Dentro de un mes, la noche del diez de noviembre, cuando se vacíen las urnas, los dos partidos del viejo sistema del turnismo -el PSOE y el PP- volverán probablemente a sumar entre ambos el 50 por ciento de los votos, o se quedarán muy cerca. Quienes vaticinaron la desaparición del bipartidismo en España van a quedarse bastante descolocados: el nuestro es un país de izquierdas y derechas, un país instalado desde la noche de los tiempos en la división y el enfrentamiento político.
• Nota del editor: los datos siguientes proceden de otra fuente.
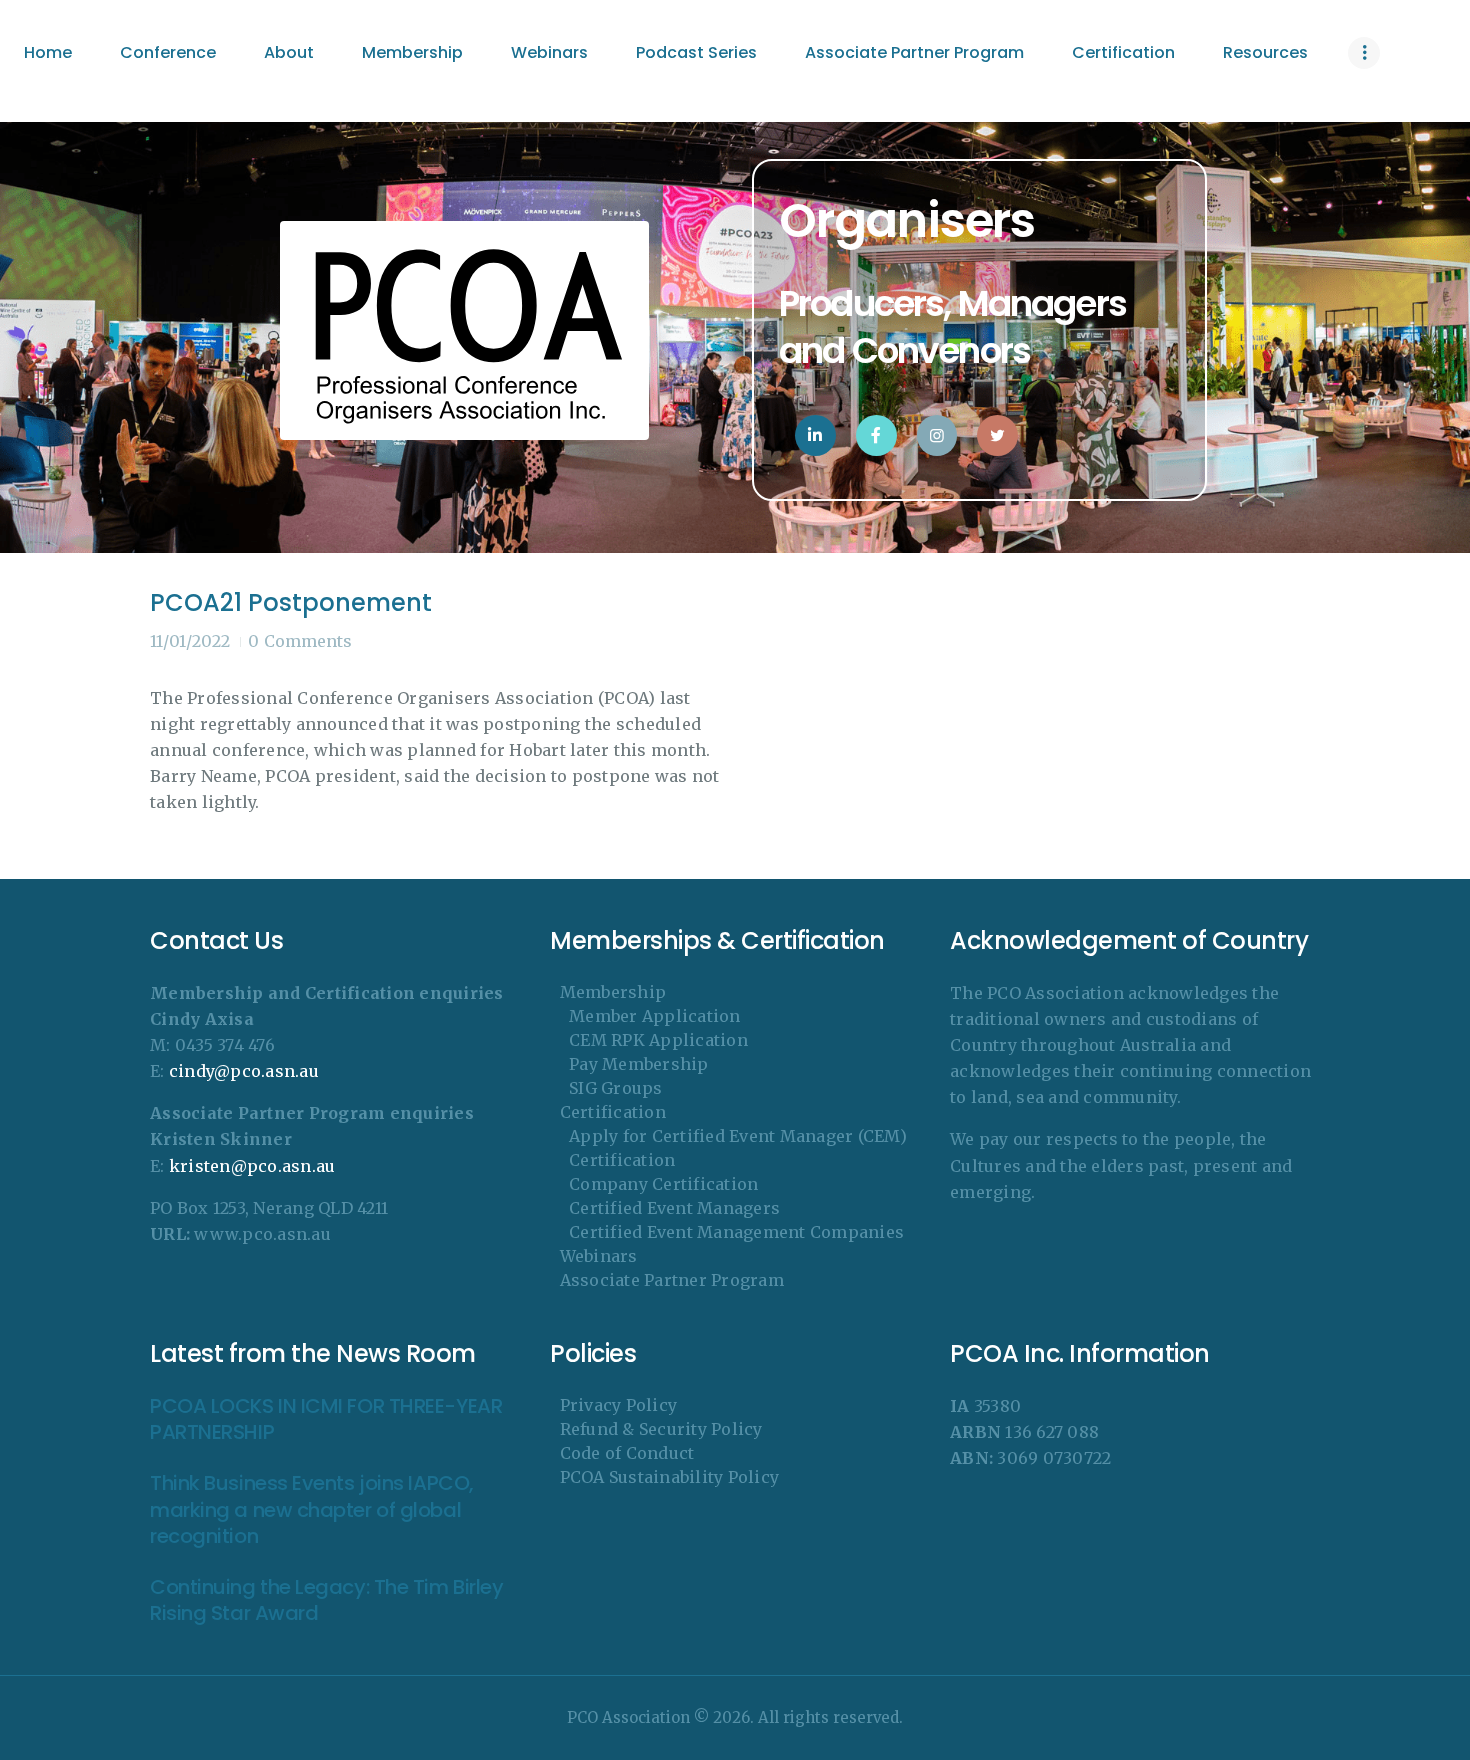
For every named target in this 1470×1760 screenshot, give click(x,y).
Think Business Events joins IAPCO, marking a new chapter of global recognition (312, 1510)
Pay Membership (639, 1064)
La gran recesión de 2008 provocó una extraordinaria desafección hacia los partidos a los que se consideraba responsables de un estado de cosas indeseable, dio alas primero a un populismo de izquierdas, surgido de las movilizaciones antisistema de esos años, que fue rápidamente contestado por un partido moderado que nació con vocación centrista -aunque la perdió a la primera de cambio para enfrentarse al PP por el espacio conservador-. Luego, ante los excesos del populismo de izquierdas y del nacionalismo catalán, la derecha pura y dura de este país decidió reorganizarse en una oferta de filiación retrograda y filofranquista. La derrota del PSOE en Andalucía, en un acuerdo suscrito por los tres partidos conservadores -PP, Ciudadanos y Vox- fue hábilmente inflada por los socialistas, que lograron meter el miedo en el cuerpo a sus electores, movilizando miles de votos para la recuperación de un PSOE crecido y creído. Volvió a funcionar de nuevo la vieja ley del péndulo, y Pedro Sánchez recuperó el papel protagonista que había logrado con la moción de censura. Fue el primer avance de los partidos del turnismo desde el inicio de la crisis. Ahora, lo razonable sería esperar que ese avance se consolide, pero al PSOE le ha salido -inesperadamente- un rival que puede dividir el voto socialista y devorar las expectativas de crecimiento de Sánchez. Mala suerte, porque estas elecciones fueron convocadas por Sánchez para disparar la imagen de Sánchez como única opción posible de gobierno. Pero eso fue antes de que Errejón decidiera guiar a los suyos en una aventura incierta que -si sale bien- podría facilitar al PSOE los acuerdos necesarios para ganar la investidura, y si sale mal, impedir que una izquierda dividida sume.

En este estado de confusión, el PP lo tiene mejor: probablemente no se coloque siquiera cerca del PSOE, pero va a crecer mucho en campaña, gracias al hartazgo conservador con este bloqueo político que sólo favorece a los socialistas y ha convertido a Sánchez en un interino permanentemente en liza.

Queda por saber qué va a ocurrir con Podemos y Ciudadanos, dos partidos surgidos del rechazo a la vieja política, y que han envejecido a tal velocidad que ya no hay forma de diferenciarlos de los otros. Podemos se metió en una trampa de osos al aceptar el juego trilero del PSOE con los sillones. Ahora parecen los responsables de esta situación anómala en que la izquierda impide a la izquierda gobernar, y eso les pasara factura: Errejón les mermará sin duda algunos escaños. Y en cuanto a Ciudadanos, Rivera se ha disparado estúpidamente en el pie. Pudo haber cerrado un acuerdo con Sánchez, y asumir desde el poder o su cercanía un programa de corte moderado, que obligara a Sánchez a portarse con algo de sentido de Estado en Cataluña. Rivera eligió su perfil quinqui, y ahora está reandando hacia atrás un camino que nunca debió iniciar. Si escapa vivo de estas elecciones será un milagro.